## Information given
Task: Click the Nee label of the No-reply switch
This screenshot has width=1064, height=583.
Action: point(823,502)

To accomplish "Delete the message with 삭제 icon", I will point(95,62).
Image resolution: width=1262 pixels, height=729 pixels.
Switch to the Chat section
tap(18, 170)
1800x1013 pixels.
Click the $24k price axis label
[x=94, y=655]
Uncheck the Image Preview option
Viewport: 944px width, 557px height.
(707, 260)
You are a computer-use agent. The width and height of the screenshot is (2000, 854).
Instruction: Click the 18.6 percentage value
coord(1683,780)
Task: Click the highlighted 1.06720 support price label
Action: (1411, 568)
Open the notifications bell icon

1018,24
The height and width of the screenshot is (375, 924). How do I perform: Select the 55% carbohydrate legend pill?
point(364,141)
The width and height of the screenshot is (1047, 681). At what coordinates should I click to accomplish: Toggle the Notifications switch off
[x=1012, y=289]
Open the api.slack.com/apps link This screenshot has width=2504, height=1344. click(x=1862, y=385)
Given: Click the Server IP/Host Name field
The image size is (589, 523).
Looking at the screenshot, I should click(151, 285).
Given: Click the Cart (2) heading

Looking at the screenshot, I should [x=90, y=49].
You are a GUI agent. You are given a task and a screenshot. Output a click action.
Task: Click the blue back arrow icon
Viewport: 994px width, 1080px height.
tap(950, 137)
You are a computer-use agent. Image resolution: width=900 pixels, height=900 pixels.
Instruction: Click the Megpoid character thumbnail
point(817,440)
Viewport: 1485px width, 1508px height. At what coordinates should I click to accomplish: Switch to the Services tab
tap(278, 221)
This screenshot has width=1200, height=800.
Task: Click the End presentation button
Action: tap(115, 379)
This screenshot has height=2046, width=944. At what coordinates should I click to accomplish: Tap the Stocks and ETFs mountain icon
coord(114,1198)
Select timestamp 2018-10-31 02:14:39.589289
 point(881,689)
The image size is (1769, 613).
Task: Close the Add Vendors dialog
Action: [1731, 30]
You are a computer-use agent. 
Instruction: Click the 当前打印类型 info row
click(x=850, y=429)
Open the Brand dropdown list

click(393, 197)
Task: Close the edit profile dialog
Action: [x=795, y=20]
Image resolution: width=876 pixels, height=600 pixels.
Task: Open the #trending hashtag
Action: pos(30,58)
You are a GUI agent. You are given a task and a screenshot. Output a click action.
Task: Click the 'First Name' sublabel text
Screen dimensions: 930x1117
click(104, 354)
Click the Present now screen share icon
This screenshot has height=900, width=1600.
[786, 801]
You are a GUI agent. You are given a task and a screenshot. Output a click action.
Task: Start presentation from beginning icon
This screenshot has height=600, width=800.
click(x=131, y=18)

## Task prompt
The lines you need are those containing "computer"; find them in the records and copy them.

## Answer to this problem
You are a computer-use agent. The width and height of the screenshot is (2000, 854).
You are a computer-use agent. Image resolution: width=900 pixels, height=900 pixels.
You are a computer-use agent. 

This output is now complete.